当然,禽子心目中的楷模是大禹和墨子。这两位圣人日夜操劳,弄到“腓无胈,胫无毛”的地步,可敬可赞,我们达不到这般高尚境界,难道损伤一根毛发都不舍得吗?不过禽子大致知道,杨子虽然倡导为我,但不是那种功利主义者的“为我”(衡量了投入和产出之后的为我),而是从心所欲、顺其自然的为我。所以他把杨子和老子、关尹子归作一路人,后人把他们通通并入道家。然而,即便算作道家,道家与道家也是有区别的。应该说杨朱主要不是因为道家而著名,而是以其独树一帜的个人享乐主义理念为后人诟病或津津乐道。


梁启超就曾经把老学分为五派,即哲理派、厌世派、纵乐派、神秘派、权谋派,他把杨朱算作纵乐一派。梁启超的这种划分似乎不太严谨,其实厌世派也罢,纵乐派也罢,他们都是哲理派,即宣扬厌世哲学或享乐主义哲学。从已有文献看,杨朱并不富裕,他曾经和梁王(魏国)单聊,梁王略带讥讽地问道,先生有一妻一妾不能治,三亩之园不能芸,怎么说起治理天下就易如反掌呢?(估计那时杨朱家贫,没本领治家,想通过“治天下”或“利天下”来谋取利益,所以他自己心知肚明,“人人不利天下,则天下治矣”的内在逻辑。)这里说他并不富裕,是想说他并没占有多少社会资源,不像是纵情享乐的践行者。他只是在讲述人生苦短、及时行乐的人生哲理。


杨朱说道:人生至多不过百年,少年懵懂,老年昏聩,就几乎占了一半时间,因病痛、忧愁、失望等又占去剩下时间的一半,余下的好时候也就10数来年。而这10多年的时间中,怡然自得、无所牵挂的日子恐怕也难得有那么几日。正因为人生短暂,所以杨子说:“故从心而动,不违自然所好,当身之娱非所去也,故不为名所劝。从性而游,不逆万物所好,死后之名非所取也。……”转换成现今时髦的话语就是,以自己喜爱的方式过完一生,才是真正的人生大赢家。


杨子还拿孔子的两个弟子原宪和子贡举例作为对照:这两个弟子一穷困一显达,且以贫富差距太大而著名,以至于几百年之后,司马迁在其《史记》中仍反复提及。杨子说道:“原宪窭(贫困)于鲁,子贡殖(经商)于卫。
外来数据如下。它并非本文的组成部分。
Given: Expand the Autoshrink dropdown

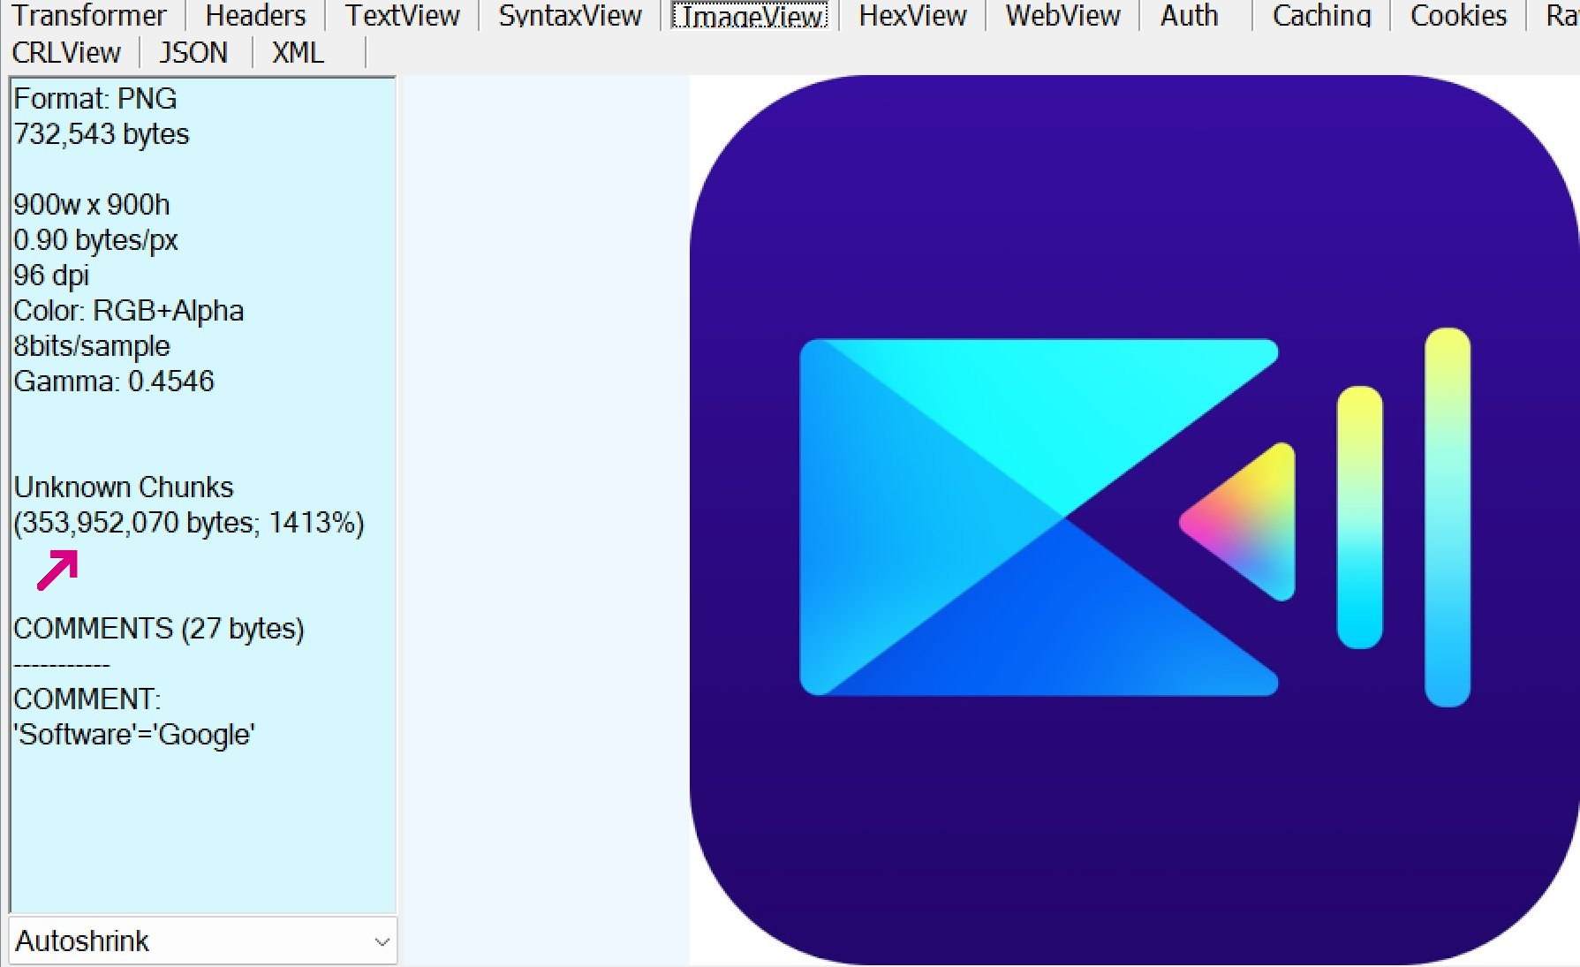Looking at the screenshot, I should pyautogui.click(x=202, y=941).
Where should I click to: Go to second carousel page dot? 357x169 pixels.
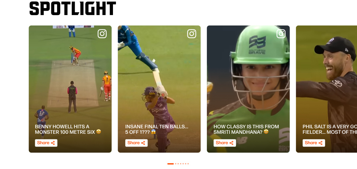(176, 164)
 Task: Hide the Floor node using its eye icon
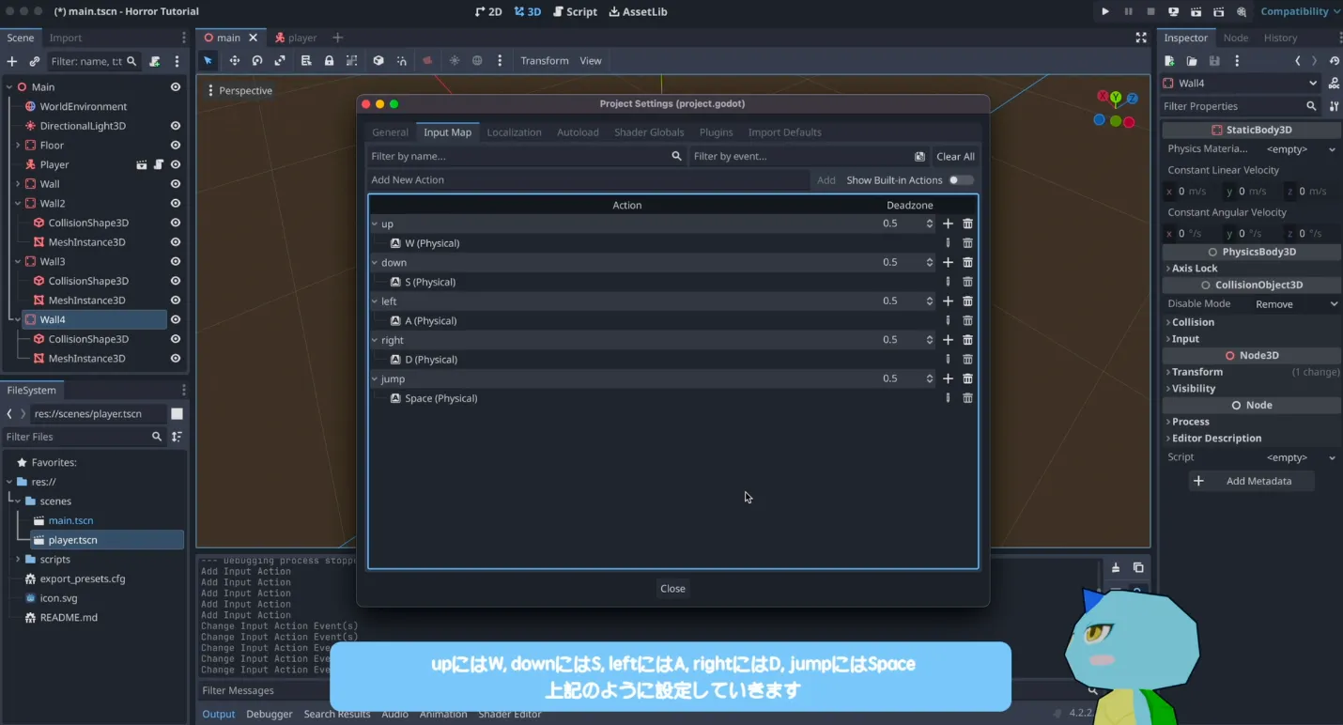coord(175,146)
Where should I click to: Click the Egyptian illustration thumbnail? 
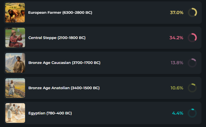(x=15, y=113)
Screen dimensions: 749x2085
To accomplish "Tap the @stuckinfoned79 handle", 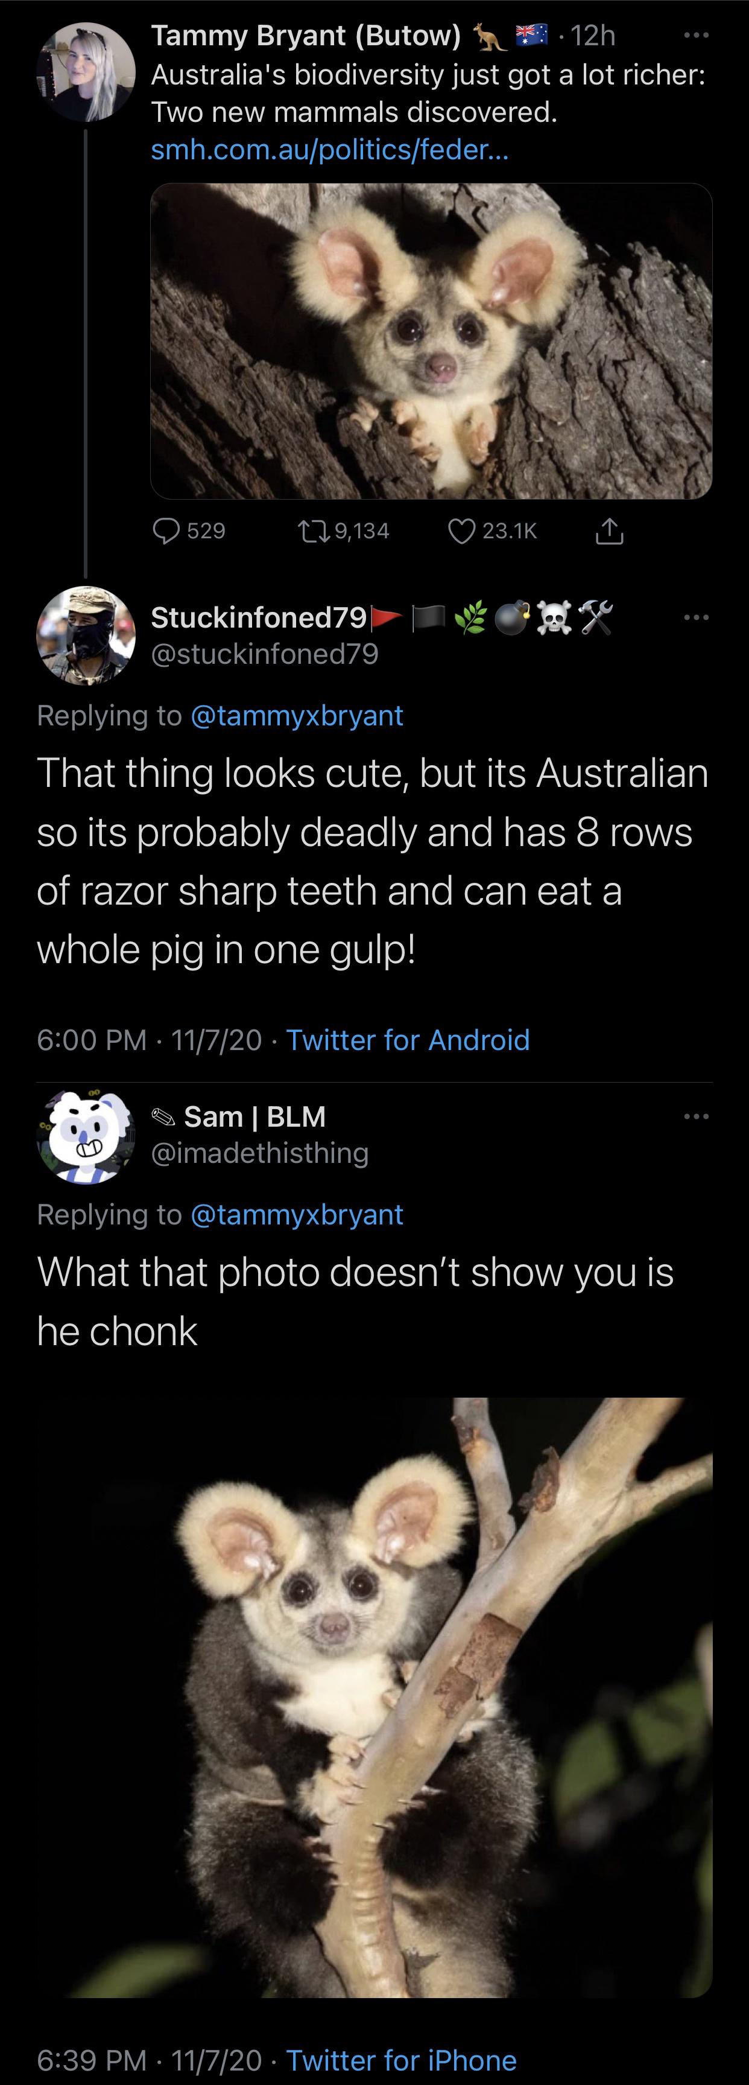I will tap(264, 654).
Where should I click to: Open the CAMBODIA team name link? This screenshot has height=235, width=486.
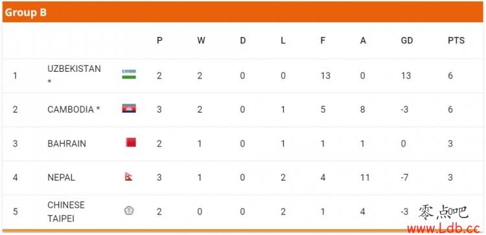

原宪之窭损生,子贡之殖累身。”“然则窭亦不可,殖亦不可,其可焉在?可在乐身,可在逸身。故善乐生者不窭,善逸身者不殖。”杨朱的意思是,太贫困有损健康,固然不好,但是整天忙忙碌碌做生意挣钱,也不快活。


同样是对照举例,司马迁的态度就不一样。在《史记·仲尼弟子列传》中,显达后的子贡去陋巷看望原宪,见到老友一副邋遢的样子很不屑,就问道:你病了?原宪对答道:“吾闻之,无财者谓之贫,学道而不能行者谓之病。若宪,贫也,非病也”。弄得子贡很尴尬,一辈子忘不了自己言语的过失。不过太史公就是太史公,他在《史记·货殖列传》中换了一种视角,在对比“结驷连骑”的子贡和“匿于陋巷”的原宪后说道:“夫使孔子名布扬于天下者,子贡先后(相助)之也。”也就是说,是子贡以其财力光大了儒家的门楣,而不是那位清高耿介的原宪。这里表明,司马迁对待不同的事物有不同的尺度:在人格上肯定有道者,在社会的功用上肯定财富的力量。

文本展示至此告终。